> [Exercise aim]
Rewrite the material below, swapping "screenshot" for "screen capture" and leaving everything else untouched.

[Collected data]

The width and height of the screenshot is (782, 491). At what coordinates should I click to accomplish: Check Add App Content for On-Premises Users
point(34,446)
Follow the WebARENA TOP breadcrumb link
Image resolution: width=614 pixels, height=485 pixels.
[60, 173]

> [Task response]
The width and height of the screen capture is (782, 491). At what coordinates should I click to accomplish: Check Add App Content for On-Premises Users
point(34,446)
Follow the WebARENA TOP breadcrumb link
Image resolution: width=614 pixels, height=485 pixels.
[60, 173]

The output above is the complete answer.